CLARK FREEPORT – The implementation of the second tranche of excise tax on fuel in 2019 will boost brain drain in the country, the labor group Bukluran ng Manggagawang Pilipino (BMP) warned yesterday.
BMP president Leody de Guzman said the fuel tax hike under the TRAIN Law would lead to the “imminent and increasing exodus of young, talented and skilled Filipinos in search of greener pastures abroad” next year.
In a statement, De Guzman cited a Gallup study indicating that “the Philippines’ potential net migration index (PNMI) stands at a high 9 percent.”
He said this is borne by “a frustration that has been building up alongside a restive labor front specially among the young adults.”
De Guzman noted that “PNMI measures the total potential net change to the adult population by subtracting those who would like to move out of a country from those who would like to move into a country.”
The TRAIN 1 Law imposed additional P6 per liter excise tax on fuel in three tranches over three years.
The first tranche of P2 took effect in 2018 and the second tranche, imposing P2 more, is supposed to take effect in 2019.
“The best and the brightest of Filipinos have been leaving the country with the continued implementation of the neoliberal policies of deregulation, liberalization, privatization, contractualization even since the Cory Aquino administration. But runaway inflation induced by the oil excise taxes of the Duterte administration since last year maybe the final straw to break the camel’s back,” De Guzman said.

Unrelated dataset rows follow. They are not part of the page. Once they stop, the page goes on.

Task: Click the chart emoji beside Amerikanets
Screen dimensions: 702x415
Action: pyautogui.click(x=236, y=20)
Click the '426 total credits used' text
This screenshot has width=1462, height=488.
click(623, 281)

He warned that “the rising inflation rate in 2018 which is expected to continue in 2019 with the second wave of oil excise taxes, will only give more reason for our young workers and college graduates to migrate to other countries.
De Guzman also noted that Gallup study indicated “that 16 percent highly educated Filipinos will likely leave the country to work or live abroad.”
“Also, about 13 percent of the Philippines’ young population — aged 15 to 29 seeks to move out and migrate to a foreign country if they had the chance,” he said.
De Guzman lamented that “unfortunately, with the taxation shift from income to consumption, the tax burden is more felt by the poor although they did not benefit from the increased exemptions to income taxes. Worse, they are overtaxed and yet they hardly feel the social services and safety nets that were promised to be part of the tax reform measures.”
He said “we could not blame the youth for opting to migrate abroad; bled dry by taxes, unserviced and abandoned by the state, and now further agitated by the recent acquittal of politicians charged with plunder.”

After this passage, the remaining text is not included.